In Lehrbuch der Botanik (1834–1840) Bischoff presented in detail the morphology and physiology of plants. He concurred with Goethe’s assumption that all parts and organs of the plant orginate from the leaf. The Lehrbuch contains a synopsis of plant pathology and one of the first histories of botany. In a clear and orderly fashion, Bischoff treats botanical knowledge up to 1837, when Matthias Schleiden’s cell theory was published. His Handbuch der botanischen Terminologie und Systemkunde (1833–1844) is still of value as a general survey of the plant kingdom, for orientation on the development of botanical terminology, and for its discussion of numerous synonyms and the history of plant classification. Several of the nearly 4,000 figures that Bischoff himself drew for the book are still used in textbooks.

BIBLIOGRAPHY

I. Orginal Works.

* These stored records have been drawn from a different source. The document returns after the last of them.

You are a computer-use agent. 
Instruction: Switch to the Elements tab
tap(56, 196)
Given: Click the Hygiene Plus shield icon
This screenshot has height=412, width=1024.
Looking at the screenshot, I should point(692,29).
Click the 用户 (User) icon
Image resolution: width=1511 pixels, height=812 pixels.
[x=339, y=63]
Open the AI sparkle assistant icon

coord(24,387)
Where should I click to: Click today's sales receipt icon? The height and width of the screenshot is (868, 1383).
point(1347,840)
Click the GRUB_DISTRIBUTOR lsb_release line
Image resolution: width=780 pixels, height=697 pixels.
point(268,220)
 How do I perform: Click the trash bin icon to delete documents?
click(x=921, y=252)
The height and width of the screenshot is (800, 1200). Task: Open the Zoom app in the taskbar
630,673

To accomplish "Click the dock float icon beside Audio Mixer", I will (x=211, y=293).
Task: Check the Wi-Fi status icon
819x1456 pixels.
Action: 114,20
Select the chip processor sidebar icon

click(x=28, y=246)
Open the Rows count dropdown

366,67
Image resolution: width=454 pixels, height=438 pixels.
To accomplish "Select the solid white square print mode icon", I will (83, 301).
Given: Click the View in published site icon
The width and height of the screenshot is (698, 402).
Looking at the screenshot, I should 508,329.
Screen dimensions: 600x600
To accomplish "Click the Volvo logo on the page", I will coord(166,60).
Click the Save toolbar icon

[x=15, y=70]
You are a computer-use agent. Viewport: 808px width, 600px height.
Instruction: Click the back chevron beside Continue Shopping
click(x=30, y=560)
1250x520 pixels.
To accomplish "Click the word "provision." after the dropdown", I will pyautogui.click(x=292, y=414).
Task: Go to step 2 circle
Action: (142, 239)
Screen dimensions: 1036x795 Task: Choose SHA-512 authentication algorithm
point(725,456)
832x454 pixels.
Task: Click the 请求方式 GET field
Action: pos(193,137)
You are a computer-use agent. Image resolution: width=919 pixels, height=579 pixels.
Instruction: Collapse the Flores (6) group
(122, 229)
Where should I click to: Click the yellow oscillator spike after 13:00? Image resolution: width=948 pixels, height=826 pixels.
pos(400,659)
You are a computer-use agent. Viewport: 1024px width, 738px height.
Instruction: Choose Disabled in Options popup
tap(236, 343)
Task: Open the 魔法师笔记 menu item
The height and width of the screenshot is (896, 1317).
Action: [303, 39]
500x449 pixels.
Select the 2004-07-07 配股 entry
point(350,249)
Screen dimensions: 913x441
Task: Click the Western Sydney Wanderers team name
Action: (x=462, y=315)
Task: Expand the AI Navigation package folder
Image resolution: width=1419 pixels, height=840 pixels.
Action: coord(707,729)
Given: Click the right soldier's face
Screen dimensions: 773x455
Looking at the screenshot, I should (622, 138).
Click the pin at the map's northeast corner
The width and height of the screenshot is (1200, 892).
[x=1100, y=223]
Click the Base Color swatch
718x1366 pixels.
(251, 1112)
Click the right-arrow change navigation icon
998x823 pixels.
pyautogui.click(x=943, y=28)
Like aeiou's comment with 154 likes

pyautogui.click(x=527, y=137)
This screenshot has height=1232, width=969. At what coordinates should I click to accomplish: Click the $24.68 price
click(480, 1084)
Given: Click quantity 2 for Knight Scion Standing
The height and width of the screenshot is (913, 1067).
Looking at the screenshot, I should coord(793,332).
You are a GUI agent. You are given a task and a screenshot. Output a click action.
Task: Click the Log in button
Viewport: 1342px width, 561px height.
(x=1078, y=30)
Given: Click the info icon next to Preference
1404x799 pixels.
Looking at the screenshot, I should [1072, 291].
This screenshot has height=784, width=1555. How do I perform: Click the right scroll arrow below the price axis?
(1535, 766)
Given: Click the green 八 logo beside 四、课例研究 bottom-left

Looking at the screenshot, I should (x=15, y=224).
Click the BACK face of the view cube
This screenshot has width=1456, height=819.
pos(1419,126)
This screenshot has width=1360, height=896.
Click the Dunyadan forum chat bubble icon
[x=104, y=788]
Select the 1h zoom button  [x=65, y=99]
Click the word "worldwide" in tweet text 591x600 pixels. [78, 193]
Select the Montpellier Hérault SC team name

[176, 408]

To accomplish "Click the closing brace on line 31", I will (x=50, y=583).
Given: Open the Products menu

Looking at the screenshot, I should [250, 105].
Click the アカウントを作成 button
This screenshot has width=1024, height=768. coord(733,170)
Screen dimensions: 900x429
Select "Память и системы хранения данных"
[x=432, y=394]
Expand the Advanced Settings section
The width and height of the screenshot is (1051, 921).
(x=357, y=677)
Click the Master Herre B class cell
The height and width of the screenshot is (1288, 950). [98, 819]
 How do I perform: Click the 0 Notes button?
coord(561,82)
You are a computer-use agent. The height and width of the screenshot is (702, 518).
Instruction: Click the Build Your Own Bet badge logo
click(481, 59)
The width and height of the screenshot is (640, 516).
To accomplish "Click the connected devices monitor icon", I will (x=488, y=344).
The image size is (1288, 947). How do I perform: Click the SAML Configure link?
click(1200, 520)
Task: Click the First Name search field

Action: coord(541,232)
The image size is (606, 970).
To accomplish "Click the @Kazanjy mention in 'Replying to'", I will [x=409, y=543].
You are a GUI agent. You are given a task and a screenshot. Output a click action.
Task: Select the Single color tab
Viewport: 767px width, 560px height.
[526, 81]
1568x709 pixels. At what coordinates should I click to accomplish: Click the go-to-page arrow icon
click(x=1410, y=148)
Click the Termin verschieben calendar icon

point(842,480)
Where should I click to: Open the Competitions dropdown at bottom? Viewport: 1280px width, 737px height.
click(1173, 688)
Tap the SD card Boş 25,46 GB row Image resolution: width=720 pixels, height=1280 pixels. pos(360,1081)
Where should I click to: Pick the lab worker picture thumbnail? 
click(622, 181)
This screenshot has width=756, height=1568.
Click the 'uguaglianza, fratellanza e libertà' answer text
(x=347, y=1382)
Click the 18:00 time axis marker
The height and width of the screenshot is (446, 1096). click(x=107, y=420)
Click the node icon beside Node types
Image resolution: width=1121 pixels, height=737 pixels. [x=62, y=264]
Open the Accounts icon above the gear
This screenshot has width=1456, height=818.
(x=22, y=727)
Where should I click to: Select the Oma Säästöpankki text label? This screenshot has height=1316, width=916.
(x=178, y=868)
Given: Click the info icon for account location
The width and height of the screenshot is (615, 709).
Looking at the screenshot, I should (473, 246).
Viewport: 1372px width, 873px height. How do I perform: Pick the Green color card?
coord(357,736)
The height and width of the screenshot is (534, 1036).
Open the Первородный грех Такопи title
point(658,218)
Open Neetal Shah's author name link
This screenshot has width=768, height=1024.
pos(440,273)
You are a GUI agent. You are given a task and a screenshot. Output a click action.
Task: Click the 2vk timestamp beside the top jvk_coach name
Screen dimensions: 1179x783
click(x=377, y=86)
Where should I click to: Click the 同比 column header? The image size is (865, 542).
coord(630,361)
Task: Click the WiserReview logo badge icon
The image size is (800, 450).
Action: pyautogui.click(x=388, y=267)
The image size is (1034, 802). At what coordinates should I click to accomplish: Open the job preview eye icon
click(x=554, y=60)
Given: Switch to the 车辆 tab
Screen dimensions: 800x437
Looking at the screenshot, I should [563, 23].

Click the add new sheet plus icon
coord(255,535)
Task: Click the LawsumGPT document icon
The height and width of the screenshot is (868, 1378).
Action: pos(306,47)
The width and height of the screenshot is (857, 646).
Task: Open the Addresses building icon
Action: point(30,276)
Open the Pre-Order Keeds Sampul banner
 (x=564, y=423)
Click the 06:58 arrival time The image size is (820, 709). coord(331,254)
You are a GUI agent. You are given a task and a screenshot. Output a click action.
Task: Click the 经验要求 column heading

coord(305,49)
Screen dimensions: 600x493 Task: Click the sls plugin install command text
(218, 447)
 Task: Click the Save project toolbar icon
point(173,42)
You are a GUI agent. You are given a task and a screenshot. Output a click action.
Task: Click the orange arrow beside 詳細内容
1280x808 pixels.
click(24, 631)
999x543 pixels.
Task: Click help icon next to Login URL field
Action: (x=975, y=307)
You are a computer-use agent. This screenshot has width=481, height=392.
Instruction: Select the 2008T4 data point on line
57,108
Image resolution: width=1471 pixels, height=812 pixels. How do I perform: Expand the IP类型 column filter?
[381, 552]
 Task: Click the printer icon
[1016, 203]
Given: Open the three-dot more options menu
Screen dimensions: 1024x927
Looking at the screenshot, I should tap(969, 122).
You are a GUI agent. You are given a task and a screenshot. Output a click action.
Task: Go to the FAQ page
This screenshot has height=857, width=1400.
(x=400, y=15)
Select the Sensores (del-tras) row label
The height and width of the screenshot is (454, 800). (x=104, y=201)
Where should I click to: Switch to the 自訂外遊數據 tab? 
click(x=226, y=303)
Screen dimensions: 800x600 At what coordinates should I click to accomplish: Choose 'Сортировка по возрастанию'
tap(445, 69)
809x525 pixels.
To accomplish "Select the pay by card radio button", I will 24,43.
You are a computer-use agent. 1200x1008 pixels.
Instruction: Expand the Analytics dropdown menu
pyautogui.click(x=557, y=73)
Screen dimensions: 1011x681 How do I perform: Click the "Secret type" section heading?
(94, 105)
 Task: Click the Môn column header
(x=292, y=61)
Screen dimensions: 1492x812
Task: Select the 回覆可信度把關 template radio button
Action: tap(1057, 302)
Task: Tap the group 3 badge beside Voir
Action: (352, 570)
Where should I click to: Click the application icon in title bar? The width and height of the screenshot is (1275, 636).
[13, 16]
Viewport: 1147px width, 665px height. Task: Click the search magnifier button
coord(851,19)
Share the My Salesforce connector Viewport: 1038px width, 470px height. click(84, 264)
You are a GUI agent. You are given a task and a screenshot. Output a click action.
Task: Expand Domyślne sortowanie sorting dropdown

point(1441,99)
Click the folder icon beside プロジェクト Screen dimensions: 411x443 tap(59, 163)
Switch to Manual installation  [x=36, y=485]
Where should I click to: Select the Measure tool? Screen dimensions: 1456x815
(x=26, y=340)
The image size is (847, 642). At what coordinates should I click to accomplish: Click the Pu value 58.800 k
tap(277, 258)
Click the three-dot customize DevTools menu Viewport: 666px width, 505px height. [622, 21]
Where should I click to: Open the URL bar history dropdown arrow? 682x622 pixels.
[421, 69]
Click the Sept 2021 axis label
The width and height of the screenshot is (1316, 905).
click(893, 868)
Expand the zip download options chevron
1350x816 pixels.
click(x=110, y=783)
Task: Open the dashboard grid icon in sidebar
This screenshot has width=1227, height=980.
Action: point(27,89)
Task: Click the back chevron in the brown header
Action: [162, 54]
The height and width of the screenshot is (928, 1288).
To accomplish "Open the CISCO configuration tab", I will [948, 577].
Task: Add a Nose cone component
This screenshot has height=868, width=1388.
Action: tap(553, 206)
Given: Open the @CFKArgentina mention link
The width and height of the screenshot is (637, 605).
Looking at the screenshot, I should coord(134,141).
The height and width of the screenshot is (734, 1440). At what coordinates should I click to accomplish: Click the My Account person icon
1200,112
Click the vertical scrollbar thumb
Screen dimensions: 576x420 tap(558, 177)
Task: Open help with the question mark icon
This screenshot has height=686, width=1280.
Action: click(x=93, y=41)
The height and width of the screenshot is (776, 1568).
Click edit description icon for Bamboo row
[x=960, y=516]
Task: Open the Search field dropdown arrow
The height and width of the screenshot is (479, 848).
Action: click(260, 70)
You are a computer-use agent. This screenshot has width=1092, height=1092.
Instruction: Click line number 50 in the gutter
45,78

A complete bibliography of Bischoff’s works is in G. A. Pritzel, Thesaurus literaturae botanicae, new ed. (Leipzig, 1872), pp. 27–28. Among his works are Die botanische Kunstsprache (Nuremberg, 1822); Die kryptogamischen Gewaechse, 2 pts. (Nuremberg, 1828); Handbuch der botanischen Terminologie und Systemkunde, 3 vols. (Nuremberg, 1833–1844); and Lehrbuch der Botanik, 3 vols. (Stuttgart, 18834–1840).

II. Secondary Literature. Works on Bischoff are Botanische Zeitung, 12 (1854), no.39; Martin Möbius, Geschichte der Botanik (Jena, 1937), pp. 85, 122, 135, 152; Neue deutsche Biographie, II (Berlin, 1955), 263; Claus Nissen, Die botanische Buchillustration, 2 vols. (Stuttgart, 1951), see especially 1, 217, and list of works illustrated by Bischoff in II, 16, nos 165–167; 117, no. 1288; M. Seubert, “G. W. Bischoff,” in Badische Biographien, 1 (Heidelberg, 1875), 86; and E. Stöbler, Geschicte der medizinischen Fakultät der Universität Heidelberg (Heidelberg, 1926), pp. 1267, 274, 297.